Custody and Visitation for Transgender Parents
There are no published cases dealing with transgender parents. Maryland state law, however, does not seem to permit the consideration of factors that do not affect the best interests of the child to be used in custody and visitation determinations.

Custody and Visitation for Same-Sex Co-Parents
Maryland courts will allow a former same-sex partner (with no legal or biological relationship to the children) to petition for visitation.

In a 2006 case, Marks v. Kahlor, a former domestic partner, Margaret, petitioned for custody and visitation of the child who was adopted by her former partner, Janice, during the relationship. The child was adopted from India and Margaret was unable to add her name to the adoption petition. Margaret argued she was a de facto parent and was entitled to custody and visitation. The Court of Special Appeals ruled that exceptional circumstances have to exist for a court to award custody to a third party. The court found that exceptional circumstances did not exist in this case. However, the court affirmed the order granting Margaret visitation.

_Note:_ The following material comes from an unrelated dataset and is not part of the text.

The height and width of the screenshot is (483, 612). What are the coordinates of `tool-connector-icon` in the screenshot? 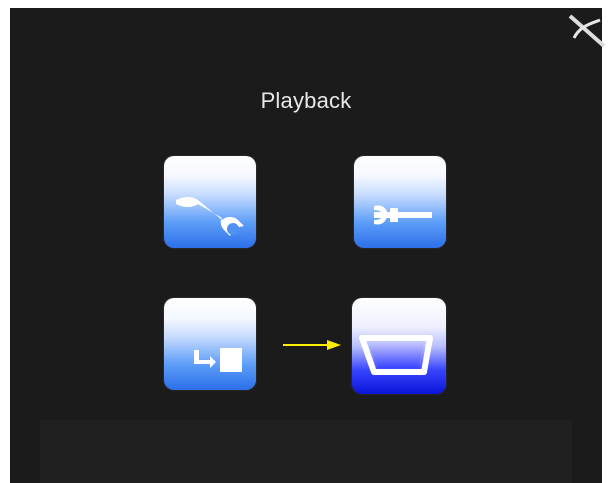 It's located at (403, 215).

In a 2000 case, Gestl v. Frederick, Lisa, the biological mother, moved from Tennessee to Maryland and gave birth in March 1993. In July 1993 she moved in with Donna. The relationship ended in 1998 and Lisa moved back to Tennessee. Donna petitioned a Maryland court for custody and visitation. The Maryland court dismissed the petition, stating they did not have jurisdiction to hear the matter. The Court of Special Appeals found that the trial court had erred because under Maryland law, Donna, as a third party, could petition for custody and visitation rights, whereas in Tennessee she could not.

In another 2000 case, S.F. v. M.D., S.F., the former domestic partner of M.D., petitioned for custody or visitation of a child born during their relationship. The trial court shelved the custody issue, as S.F. did not present evidence or argue that she was entitled to custody. On the visitation issue, the trial court found that visitation between the child and S.F. resulted in significant behavioral problems for the child, and when visitation was terminated completely, the problems disappeared. As a result, the trial court found it was in the best interest of the child to not have visitation with S.F. The special appeals court found that the trial court had acted within its discretion in making this determination.

Additionally the Specials Appeals Court ruled that when Maryland courts are determining whether an individual qualifies as a de facto parent the standard put forth In re Custody of H.S.H.-K. should be used. These include: “1) That the biological or adoptive parent consented to, and fostered, the petitioner’s formation and establishment of a parent-like relationship with the child; (2) that the petitioner and the child lived together in the same household; (3) that the petitioner assumed obligations of parenthood by taking significant responsibility for the child’s care, education and development, including contributing towards the child’s support, without expectation of financial compensation; and (4) that the petitioner has been in a parental role for a length of time sufficient to have established with the child a bonded, dependent relationship parental in nature.”

Citations: Hild v. Hild, 157 A.2d 964 (Md. 1960); Boswell v. Boswell, 721 A.2d 662 (Md. Ct. App. 1998); North v. North, 648 A.2d 1025 (Md. Ct. of Spec. App., 1994); Gestl v. Frederick, 754 A.2d 1087 (Md. Ct. Spec. App. 2000); S.F. v. M.D., 751 A.2d 9 (Md. Ct. Spec. App. 2000); In re Custody of H.S.H.K., I533 N.W.2d 419 (Wisc. 2000); Marks v. Kahlor, 2006 Md. App. LEXIS 252 (Md. Ct. Spec. App. 2006).